#### Job
Reproduce the stretch of the blog post about marathon training from "First things first, I" through "honey roasted. Delicious.".

#### Text section
First things first, I need to change my eating habits. I'm in the process of that now and I failed yesterday (cupcake and ice cream, but am doing a little better over all. I will no go a week without hitting Subway, so I've successfully switched from ranch to sweet onion. Which, by the way, is SOO good. I also bought some almonds. Some coco coated kind, and cinnamon honey roasted. Delicious.

Second, I think I need to maybe get down a little in the weight area before I start the hardcore training around May. I'm not complaining about my weight and I don't think I'm fat. I'm just at the higher end of where I'd like to be and I feel like it'd be easier to train if I trimmed up a bit.

That's what I'm working on right now. Today for lunch I have a peanut butter and banana sandwich w/ wheat bread, yogurt, and some almonds. It's probably not enough, but I'm not like hardcore training yet, so I'll be fine.

I'm doing my first normal run tomorrow. The goal is three miles, so we'll see how that goes.

I'll keep you all updated.

Thursday, March 3, 2011

I'm doing it.

Hey guys.

I'm doing it. I'm running a marathon.

Eek.

A friend texted me after I posted my last blog and convinced me to do it. He's done marathons, so I suppose I trust him that I could do this :P

I'm actually really excited. There is a lot to this process. It'll definitely be a challenge, but I'm really looking forward to being able to say, "Hey, I ran a marathon". And like I said before, I've been wanting to do it forever now and it's about time I actually put my words into action.

#### Dataset entries

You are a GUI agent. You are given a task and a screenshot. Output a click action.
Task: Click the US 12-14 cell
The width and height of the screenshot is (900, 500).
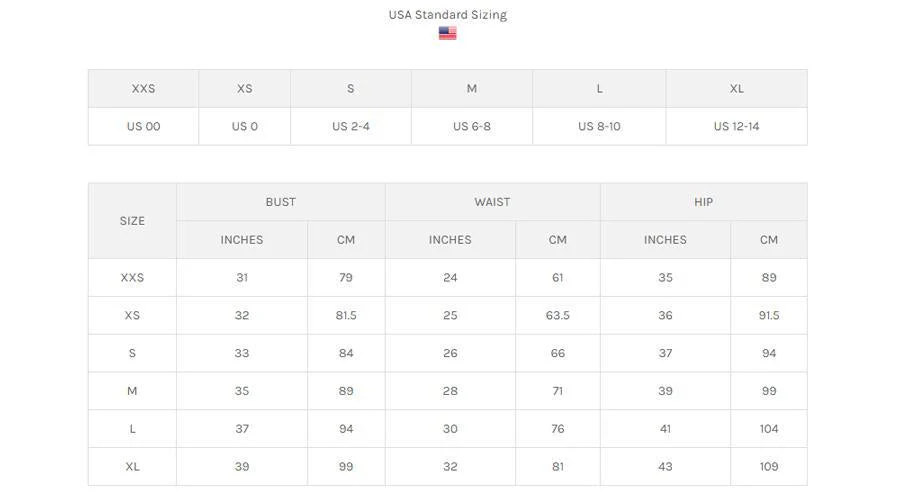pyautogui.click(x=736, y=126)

---

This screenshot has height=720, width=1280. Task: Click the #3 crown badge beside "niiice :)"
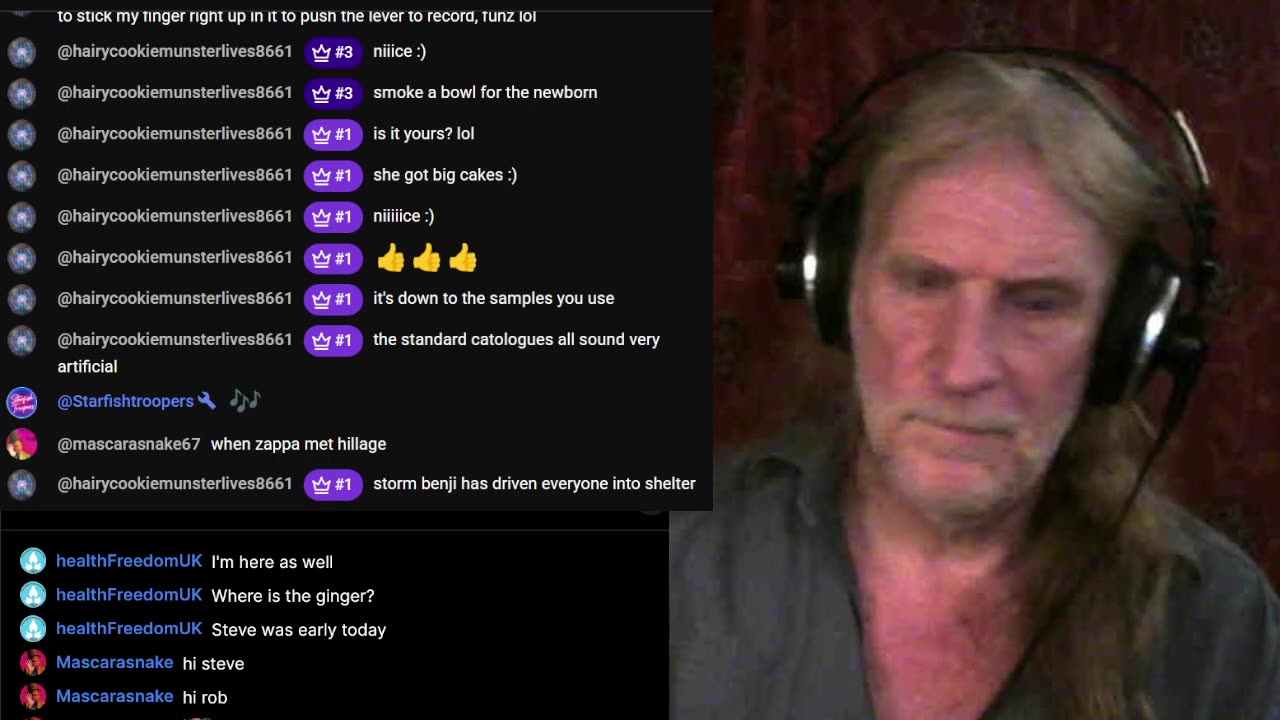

#### Answer to the exercise
First things first, I need to change my eating habits. I'm in the process of that now and I failed yesterday (cupcake and ice cream, but am doing a little better over all. I will no go a week without hitting Subway, so I've successfully switched from ranch to sweet onion. Which, by the way, is SOO good. I also bought some almonds. Some coco coated kind, and cinnamon honey roasted. Delicious.